**PAGE TEXT**
*** Begin section ***

Duncan Phillips Lecture: Secretary of the Smithsonian Institution Lonnie Bunch III on the future of museums
October 14, 2021, details forthcoming
Lonnie G. Bunch III, the 14th Secretary of the Smithsonian Institution, will be in conversation with The Phillips Collection’s Vradenburg Director and CEO Dorothy Kosinski about what the future holds for museums. The Smithsonian Institution consists of 19 museums, 21 libraries, the National Zoo, and many research and education centers. Bunch started this position in June 16, 2019 after serving as the director of the Smithsonian’s National Museum of African American History and Culture. He began his tenure as director of NMAAHC in July 2005 with meager resources, and transformed the museum to the nation’s preeminent cultural destination focused on the African American story and its national and international influence. Since opening in September 2016, more than 6 million people have visited the nearly 400,000-square-foot museum, located next to the Washington Monument.
Duncan Phillips Lecture: Mellon Foundation President Elizabeth Alexander on art and social justice
January 27, 2022, details forthcoming
Dr. Elizabeth Alexander—poet, educator, memoirist, scholar, and cultural advocate—is president of The Andrew W. Mellon Foundation, the nation’s largest funder of arts, culture, and the humanities. She has held distinguished professorships at Smith College, Columbia University, and Yale University, where she helped rebuild the school’s African American Studies department while serving as its chair. She is Chancellor Emeritus of the Academy of American Poets, a member of the American Academy of Arts and Sciences, and serves on the Pulitzer Prize Board. Dr. Alexander composed and delivered “Praise Song for the Day” for the inauguration of President Barack Obama in 2009, and is author or co-author of fourteen books, including American Sublime, a finalist for the Pulitzer Prize in Poetry in 2006, The Light of the World, a finalist for the Pulitzer Prize in Biography in 2015.
Duncan Phillips Lectures are supported by
IMAGE GALLERY
High-resolution press images are available upon request. Please contact jmitchell@phillipscollection.org.
IMAGES:
(Left to right)
Arlene Dávila: Courtesy of Arlene Dávila
Lonnie Bunch III: Courtesy of the Smithsonian Institution
Elizabeth Alexander: Andrew H. Walker/The Andrew W. Mellon Foundation
ABOUT THE PHILLIPS COLLECTION
The Phillips Collection, America’s first museum of modern art, was founded in 1921. The museum houses one of the world’s most celebrated Impressionist and American modern art collections, and continues to grow its collection with important contemporary voices. Its distinctive building combines extensive new galleries with the former home of its founder, Duncan Phillips. The Phillips’s impact spreads nationally and internationally through its diverse and experimental special exhibitions and events, including its award-winning education programs for educators, students, and adults; renowned Phillips Music series; and dynamic art and wellness and Phillips after 5 events. The museum contributes to global dialogues with events like Conversations with Artists and Artists of Conscience. The Phillips Collection values its community partnerships with the University of Maryland—the museum’s nexus for scholarly exchange and interdisciplinary collaborations—and THEARC—the museum’s satellite campus in Southeast DC. The Phillips Collection is a private, non-government museum, supported primarily by donations.

*** End section ***

**REQUIREMENT 1**
Answer these questions from the lecture announcement:
(a) On what date did Lonnie Bunch III start as Secretary of the Smithsonian Institution?
(b) What did Elizabeth Alexander compose and deliver for the 2009 inauguration of President Barack Obama?
(c) In what year was The Phillips Collection founded?
**REQUIREMENT 2**
In the lecture announcement, take the part that opens with the words containing "Duncan Phillips Lectures" and closes with "(Left to right)". Write it out again, swapping "High-resolution" for "Large-format".
The data placed after this sentence have no role in the tasks.

**RECORDS SHOWN**
*** Begin section ***

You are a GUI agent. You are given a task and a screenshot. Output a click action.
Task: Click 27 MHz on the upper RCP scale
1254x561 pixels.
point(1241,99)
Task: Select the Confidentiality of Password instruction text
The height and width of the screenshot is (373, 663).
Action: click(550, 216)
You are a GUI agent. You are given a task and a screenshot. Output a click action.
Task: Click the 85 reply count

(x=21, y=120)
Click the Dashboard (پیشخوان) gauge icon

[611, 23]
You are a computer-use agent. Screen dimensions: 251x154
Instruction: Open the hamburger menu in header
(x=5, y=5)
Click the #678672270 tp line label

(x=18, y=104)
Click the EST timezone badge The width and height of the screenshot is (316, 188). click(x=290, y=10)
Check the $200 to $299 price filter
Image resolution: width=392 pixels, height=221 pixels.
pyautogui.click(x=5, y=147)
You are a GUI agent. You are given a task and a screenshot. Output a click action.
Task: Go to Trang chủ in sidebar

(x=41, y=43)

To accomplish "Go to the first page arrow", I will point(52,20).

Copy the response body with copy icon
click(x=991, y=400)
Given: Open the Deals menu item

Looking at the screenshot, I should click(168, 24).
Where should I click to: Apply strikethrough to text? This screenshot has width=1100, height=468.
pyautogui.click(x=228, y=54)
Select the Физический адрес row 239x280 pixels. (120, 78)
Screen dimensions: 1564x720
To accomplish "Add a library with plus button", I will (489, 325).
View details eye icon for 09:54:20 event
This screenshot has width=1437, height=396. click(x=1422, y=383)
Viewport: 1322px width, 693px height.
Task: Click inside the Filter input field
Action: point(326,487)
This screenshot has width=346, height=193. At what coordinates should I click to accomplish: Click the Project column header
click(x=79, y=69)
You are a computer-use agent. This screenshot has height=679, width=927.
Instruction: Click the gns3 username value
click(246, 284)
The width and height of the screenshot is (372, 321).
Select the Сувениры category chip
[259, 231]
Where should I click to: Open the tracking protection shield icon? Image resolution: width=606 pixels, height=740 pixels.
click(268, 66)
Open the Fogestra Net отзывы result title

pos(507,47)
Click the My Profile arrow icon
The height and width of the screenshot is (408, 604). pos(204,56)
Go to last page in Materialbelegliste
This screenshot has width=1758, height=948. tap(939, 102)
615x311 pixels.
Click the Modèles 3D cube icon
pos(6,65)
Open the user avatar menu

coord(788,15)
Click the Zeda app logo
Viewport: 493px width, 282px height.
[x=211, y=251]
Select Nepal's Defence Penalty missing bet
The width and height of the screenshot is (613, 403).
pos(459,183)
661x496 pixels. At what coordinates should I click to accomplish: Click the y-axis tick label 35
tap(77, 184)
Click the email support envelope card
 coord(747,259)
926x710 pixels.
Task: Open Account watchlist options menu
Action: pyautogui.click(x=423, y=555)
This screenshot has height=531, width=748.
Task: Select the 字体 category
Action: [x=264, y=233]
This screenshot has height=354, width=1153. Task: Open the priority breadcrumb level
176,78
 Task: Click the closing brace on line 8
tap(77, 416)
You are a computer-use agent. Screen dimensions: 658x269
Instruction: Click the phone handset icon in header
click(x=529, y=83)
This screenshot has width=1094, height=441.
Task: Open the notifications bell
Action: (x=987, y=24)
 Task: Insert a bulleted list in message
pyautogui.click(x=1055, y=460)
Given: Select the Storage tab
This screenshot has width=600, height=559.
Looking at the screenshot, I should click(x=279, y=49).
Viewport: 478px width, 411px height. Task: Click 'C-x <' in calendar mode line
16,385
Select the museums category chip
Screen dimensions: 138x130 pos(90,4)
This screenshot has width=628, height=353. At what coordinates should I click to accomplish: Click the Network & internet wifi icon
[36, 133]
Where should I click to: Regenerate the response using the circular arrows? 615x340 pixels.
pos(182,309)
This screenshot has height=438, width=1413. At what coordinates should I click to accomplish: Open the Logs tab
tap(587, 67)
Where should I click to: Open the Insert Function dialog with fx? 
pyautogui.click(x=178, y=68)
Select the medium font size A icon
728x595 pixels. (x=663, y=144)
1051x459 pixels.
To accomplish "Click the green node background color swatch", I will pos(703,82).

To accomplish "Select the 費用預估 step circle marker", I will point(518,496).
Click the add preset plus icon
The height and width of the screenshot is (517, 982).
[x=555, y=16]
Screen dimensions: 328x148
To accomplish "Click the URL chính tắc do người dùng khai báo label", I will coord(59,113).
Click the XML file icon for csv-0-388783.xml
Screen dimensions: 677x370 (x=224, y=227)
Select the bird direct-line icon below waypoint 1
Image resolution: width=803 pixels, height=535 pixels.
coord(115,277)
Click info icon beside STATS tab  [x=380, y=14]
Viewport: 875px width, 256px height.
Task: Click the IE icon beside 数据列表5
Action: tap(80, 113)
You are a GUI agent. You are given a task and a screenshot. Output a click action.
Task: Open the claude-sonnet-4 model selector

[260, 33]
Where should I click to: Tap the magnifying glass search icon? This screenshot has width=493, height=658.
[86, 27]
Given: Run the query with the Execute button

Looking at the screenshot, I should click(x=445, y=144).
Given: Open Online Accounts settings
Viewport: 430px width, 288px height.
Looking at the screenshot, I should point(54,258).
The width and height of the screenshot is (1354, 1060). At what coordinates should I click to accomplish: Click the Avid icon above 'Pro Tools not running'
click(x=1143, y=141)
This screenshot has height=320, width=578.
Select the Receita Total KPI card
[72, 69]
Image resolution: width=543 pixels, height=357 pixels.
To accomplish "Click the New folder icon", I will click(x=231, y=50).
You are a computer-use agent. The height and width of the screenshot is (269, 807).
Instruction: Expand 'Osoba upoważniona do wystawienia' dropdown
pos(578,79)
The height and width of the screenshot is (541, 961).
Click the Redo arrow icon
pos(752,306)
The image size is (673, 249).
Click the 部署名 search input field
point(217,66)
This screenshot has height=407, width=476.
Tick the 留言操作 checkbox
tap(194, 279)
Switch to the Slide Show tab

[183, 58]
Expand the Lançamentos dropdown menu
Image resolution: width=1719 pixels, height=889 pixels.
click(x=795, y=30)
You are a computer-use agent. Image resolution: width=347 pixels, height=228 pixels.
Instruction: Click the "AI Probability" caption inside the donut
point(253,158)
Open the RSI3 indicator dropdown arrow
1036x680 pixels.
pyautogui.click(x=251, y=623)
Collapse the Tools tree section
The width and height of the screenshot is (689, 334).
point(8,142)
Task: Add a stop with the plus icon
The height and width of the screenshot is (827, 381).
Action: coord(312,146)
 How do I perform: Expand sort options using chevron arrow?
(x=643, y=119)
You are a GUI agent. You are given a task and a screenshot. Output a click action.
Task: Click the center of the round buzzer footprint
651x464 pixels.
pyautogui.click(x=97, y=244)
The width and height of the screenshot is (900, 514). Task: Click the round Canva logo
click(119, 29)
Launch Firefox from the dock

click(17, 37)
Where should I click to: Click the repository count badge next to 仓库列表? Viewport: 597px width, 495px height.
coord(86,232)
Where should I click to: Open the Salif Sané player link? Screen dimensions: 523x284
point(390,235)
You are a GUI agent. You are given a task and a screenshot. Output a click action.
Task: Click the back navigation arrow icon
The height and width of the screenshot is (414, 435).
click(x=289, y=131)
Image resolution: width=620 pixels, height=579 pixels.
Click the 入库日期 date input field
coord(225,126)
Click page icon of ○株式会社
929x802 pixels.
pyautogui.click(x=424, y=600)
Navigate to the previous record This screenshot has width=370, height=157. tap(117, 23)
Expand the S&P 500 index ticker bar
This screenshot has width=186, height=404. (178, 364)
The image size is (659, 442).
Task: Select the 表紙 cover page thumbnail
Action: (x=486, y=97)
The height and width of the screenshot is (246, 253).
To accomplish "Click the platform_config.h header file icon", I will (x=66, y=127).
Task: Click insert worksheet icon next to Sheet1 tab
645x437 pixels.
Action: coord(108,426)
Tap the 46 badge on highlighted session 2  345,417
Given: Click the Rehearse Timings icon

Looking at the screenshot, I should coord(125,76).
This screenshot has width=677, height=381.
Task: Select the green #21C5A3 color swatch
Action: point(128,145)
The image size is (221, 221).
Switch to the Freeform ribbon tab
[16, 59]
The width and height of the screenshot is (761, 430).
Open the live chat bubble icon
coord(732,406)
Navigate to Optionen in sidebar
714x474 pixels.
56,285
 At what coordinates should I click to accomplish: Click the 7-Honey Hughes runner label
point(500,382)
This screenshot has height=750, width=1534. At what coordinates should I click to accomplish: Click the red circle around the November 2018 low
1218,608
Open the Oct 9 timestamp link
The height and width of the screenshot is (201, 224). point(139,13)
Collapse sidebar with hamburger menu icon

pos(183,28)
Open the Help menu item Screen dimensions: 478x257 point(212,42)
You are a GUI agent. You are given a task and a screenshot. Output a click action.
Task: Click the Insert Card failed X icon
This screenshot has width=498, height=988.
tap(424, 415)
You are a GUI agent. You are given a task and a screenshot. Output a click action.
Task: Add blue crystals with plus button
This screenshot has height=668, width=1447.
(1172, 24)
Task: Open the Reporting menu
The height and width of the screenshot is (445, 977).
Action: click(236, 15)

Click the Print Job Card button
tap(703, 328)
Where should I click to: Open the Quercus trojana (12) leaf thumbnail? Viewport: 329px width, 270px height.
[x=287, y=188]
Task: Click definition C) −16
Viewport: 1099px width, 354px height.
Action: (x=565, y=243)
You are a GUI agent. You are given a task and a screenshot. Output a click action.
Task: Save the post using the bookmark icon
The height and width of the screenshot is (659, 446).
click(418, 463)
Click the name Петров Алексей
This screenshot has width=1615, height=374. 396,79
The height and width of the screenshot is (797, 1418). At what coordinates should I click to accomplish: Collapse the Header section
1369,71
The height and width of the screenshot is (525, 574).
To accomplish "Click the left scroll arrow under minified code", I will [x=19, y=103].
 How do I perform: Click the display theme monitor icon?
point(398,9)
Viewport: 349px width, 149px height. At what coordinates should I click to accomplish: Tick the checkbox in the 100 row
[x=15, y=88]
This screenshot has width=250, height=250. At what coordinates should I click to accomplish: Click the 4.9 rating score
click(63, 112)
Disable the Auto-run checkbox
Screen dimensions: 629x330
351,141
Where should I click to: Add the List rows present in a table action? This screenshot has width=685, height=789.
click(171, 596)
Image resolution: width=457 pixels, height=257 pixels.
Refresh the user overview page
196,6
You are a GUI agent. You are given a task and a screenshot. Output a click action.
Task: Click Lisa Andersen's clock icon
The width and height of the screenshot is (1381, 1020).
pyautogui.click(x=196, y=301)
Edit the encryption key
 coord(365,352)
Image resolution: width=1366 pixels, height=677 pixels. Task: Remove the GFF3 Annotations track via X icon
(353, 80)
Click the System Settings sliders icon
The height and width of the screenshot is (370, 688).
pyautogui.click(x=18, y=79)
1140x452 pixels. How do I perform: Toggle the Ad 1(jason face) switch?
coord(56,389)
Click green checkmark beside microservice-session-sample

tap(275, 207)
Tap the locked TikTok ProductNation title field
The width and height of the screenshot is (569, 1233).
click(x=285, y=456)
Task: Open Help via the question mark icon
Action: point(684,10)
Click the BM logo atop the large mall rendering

*** End section ***

**ANSWER AREA 1**
(a) June 16, 2019
(b) "Praise Song for the Day"
(c) 1921

**ANSWER AREA 2**
Duncan Phillips Lectures are supported by
IMAGE GALLERY
Large-format press images are available upon request. Please contact jmitchell@phillipscollection.org.
IMAGES:
(Left to right)